How the 5 Senses Influence Buying Behavior

by Aradhna Krishna

Pub Date: April 2nd, 2013
ISBN: 978-0230341739
Publisher: Palgrave Macmillan

Krishna (Marketing/Univ. of Michigan) examines the relatively new idea of sensory marketing, which “engages the consumer’s senses and affects their perception, judgment, and behavior.”

The study of sensory marketing may be in its infancy, writes the author, but its use, intentional or otherwise, has been around for years, including such sensory signatures as the royal purple dye of the city of Tyre, Tiffany Blue and the pink of the breast cancer campaign. Krishna is clearly beguiled by sensory marketing, and she manages to convey that fascination by concentrating on each sense in turn, explaining how it works and giving sharp examples of how it has affected marketing.

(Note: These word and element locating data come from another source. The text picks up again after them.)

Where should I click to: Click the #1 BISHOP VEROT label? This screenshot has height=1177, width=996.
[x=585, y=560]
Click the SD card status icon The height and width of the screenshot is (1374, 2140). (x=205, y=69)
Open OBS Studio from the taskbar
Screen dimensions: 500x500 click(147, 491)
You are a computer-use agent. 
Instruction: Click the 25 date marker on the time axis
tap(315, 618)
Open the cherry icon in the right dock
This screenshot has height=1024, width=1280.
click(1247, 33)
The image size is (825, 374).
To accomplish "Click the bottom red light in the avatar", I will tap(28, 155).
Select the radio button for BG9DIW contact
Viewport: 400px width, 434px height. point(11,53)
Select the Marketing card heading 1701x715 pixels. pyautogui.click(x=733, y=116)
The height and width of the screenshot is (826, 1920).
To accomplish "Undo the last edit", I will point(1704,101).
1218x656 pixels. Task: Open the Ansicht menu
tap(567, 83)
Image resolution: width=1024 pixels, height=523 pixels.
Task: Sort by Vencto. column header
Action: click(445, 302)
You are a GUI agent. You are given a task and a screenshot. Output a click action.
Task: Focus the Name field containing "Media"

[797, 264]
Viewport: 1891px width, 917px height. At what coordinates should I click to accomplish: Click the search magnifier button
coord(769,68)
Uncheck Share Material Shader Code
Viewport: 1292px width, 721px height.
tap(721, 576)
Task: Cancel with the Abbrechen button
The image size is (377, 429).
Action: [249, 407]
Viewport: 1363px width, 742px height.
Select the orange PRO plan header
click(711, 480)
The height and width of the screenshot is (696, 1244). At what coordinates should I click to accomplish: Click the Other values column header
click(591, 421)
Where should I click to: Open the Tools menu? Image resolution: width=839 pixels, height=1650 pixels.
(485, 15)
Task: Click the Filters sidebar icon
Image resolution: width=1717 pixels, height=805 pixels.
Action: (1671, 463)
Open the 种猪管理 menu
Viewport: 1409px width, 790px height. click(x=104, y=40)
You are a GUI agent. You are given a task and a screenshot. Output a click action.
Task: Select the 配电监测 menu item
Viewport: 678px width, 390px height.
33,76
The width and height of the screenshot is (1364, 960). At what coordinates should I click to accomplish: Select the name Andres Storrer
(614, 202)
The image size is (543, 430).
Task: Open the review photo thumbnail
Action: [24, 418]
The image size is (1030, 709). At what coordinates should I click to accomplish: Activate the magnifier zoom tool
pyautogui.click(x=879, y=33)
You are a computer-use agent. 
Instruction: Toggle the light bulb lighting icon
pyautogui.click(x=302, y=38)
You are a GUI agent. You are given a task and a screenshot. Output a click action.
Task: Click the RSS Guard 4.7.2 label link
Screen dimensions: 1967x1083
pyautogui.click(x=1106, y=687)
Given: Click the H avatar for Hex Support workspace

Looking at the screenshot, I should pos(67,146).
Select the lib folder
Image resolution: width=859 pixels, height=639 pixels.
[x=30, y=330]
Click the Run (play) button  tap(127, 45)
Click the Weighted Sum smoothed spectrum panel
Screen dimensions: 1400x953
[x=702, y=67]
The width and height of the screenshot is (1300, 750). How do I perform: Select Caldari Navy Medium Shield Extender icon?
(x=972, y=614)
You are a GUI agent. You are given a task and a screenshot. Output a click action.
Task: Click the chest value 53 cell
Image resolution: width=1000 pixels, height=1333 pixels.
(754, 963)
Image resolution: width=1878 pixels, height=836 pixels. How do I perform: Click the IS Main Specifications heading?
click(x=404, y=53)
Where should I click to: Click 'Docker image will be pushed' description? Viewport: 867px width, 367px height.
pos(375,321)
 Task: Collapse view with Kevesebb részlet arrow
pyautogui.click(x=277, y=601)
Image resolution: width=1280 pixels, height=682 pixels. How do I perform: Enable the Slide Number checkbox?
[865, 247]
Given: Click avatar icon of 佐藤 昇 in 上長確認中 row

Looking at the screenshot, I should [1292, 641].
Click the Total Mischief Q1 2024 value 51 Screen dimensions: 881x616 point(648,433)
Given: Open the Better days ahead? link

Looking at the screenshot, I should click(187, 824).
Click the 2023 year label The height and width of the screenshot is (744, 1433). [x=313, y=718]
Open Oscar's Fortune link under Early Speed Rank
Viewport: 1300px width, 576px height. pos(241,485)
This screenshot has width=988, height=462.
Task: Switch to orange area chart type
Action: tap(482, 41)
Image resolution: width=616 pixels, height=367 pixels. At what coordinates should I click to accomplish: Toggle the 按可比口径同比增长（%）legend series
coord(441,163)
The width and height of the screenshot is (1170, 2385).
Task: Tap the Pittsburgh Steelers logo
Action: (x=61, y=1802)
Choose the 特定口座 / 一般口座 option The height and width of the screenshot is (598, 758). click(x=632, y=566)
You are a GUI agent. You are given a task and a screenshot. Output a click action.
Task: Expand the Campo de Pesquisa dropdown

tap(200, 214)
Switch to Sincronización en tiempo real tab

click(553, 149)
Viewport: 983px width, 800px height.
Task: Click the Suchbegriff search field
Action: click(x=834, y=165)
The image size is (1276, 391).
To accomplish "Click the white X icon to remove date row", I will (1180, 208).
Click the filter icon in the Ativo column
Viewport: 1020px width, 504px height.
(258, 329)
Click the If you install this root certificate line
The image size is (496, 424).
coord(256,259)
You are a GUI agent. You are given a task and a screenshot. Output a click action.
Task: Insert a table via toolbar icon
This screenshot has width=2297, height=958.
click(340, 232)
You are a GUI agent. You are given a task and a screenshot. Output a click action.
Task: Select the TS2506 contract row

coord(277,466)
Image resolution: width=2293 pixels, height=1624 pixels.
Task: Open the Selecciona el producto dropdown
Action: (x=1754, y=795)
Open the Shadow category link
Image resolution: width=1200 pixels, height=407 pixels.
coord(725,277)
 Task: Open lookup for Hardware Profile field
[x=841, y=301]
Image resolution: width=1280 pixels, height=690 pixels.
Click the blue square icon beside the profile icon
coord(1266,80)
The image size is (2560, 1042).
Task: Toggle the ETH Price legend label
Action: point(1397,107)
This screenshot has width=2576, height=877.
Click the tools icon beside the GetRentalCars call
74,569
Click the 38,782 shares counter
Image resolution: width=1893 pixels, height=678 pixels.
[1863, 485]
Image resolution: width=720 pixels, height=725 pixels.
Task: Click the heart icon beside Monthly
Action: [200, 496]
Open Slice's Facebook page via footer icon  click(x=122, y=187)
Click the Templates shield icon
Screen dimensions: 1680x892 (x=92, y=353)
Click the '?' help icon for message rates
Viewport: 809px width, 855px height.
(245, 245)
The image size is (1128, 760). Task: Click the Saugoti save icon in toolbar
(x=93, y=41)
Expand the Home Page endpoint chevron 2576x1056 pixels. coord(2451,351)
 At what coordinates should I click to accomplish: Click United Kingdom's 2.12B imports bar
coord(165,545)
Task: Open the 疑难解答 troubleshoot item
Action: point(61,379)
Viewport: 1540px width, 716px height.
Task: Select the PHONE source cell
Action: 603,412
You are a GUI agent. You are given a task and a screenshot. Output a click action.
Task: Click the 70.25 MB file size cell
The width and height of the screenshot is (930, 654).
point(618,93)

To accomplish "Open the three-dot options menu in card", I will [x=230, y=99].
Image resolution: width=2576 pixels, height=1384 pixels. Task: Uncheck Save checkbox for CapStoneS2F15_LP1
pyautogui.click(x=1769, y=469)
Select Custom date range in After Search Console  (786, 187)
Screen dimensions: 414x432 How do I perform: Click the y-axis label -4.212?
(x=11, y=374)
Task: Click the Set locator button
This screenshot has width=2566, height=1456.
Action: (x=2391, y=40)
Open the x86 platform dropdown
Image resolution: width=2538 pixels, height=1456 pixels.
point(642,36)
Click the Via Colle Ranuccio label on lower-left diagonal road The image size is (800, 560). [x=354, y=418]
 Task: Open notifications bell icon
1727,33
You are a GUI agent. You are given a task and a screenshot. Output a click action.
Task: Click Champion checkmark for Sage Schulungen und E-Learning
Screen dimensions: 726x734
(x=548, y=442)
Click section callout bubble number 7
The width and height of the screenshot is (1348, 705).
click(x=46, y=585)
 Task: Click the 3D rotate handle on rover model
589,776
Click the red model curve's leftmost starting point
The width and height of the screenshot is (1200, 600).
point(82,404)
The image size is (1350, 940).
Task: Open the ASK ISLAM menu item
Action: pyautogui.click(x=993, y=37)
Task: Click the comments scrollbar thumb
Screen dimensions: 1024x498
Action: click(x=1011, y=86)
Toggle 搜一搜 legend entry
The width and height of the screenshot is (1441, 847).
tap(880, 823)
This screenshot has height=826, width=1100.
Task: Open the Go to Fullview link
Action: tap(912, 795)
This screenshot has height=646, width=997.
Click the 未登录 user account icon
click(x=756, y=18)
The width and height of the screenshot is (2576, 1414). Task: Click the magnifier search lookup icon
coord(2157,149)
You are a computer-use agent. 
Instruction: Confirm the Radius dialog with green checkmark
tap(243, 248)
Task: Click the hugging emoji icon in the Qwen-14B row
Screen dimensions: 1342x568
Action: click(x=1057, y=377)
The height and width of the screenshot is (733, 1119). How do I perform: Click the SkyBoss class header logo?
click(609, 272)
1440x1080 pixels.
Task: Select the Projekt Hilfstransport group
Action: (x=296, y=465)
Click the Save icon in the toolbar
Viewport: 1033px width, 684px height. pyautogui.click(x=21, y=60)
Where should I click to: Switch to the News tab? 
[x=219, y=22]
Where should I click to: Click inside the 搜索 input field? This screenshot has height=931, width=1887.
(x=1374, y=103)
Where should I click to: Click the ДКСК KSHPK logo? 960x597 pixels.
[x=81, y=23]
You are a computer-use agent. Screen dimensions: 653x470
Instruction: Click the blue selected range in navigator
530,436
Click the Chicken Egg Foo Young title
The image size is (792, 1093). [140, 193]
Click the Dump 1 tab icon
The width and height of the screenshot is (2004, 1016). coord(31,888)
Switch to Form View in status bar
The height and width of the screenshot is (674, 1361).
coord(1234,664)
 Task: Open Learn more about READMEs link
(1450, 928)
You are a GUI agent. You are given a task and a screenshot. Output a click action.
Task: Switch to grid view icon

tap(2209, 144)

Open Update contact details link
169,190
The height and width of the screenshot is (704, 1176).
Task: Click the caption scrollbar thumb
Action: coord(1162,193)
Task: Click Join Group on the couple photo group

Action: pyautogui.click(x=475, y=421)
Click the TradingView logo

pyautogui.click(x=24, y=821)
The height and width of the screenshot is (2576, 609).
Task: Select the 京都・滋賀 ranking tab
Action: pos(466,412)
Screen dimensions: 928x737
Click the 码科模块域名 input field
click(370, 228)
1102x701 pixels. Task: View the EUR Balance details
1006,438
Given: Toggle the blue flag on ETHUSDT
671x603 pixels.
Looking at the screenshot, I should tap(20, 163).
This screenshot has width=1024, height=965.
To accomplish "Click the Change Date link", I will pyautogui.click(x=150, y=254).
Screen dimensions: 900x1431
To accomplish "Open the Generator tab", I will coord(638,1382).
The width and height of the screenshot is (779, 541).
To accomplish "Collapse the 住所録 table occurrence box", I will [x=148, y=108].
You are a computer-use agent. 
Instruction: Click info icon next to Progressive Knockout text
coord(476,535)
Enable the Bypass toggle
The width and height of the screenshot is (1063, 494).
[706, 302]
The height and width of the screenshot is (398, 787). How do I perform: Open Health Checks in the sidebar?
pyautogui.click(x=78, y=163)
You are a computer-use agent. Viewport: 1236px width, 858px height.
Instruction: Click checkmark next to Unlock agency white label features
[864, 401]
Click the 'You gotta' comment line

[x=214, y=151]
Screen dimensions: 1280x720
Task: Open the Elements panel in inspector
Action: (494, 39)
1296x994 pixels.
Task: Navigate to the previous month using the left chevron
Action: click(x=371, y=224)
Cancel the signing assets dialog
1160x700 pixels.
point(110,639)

Her touch is light as she tackles how marketers make use of visual bias, cultural preferences for certain colors, packaging designs that move our feelings, the impact of a spokesperson’s voice or the music in a store, the dance of brand names and sound patterns, the different desires people bring to the need for touching, the connections among smells, emotions and recollections, and the fashioning of food design to taste buds. When the author digs deeper—into the mechanics of the senses, the innate and learned views of smell perception, how taste is “an amalgamation of all of our senses that combine with…those receptors on the tongue to form a perception of an object on our mouth”—she still treads lightly, at least for the most part. Nor is she immune to the pleasures of the more whimsical ploys: scratch and sniff, the crunch of Rice Krispies, the role of heft in food products.

Despite some dry prose, Krishna presents a sophisticated, easy-handed elucidation of the practice of marketing to our senses.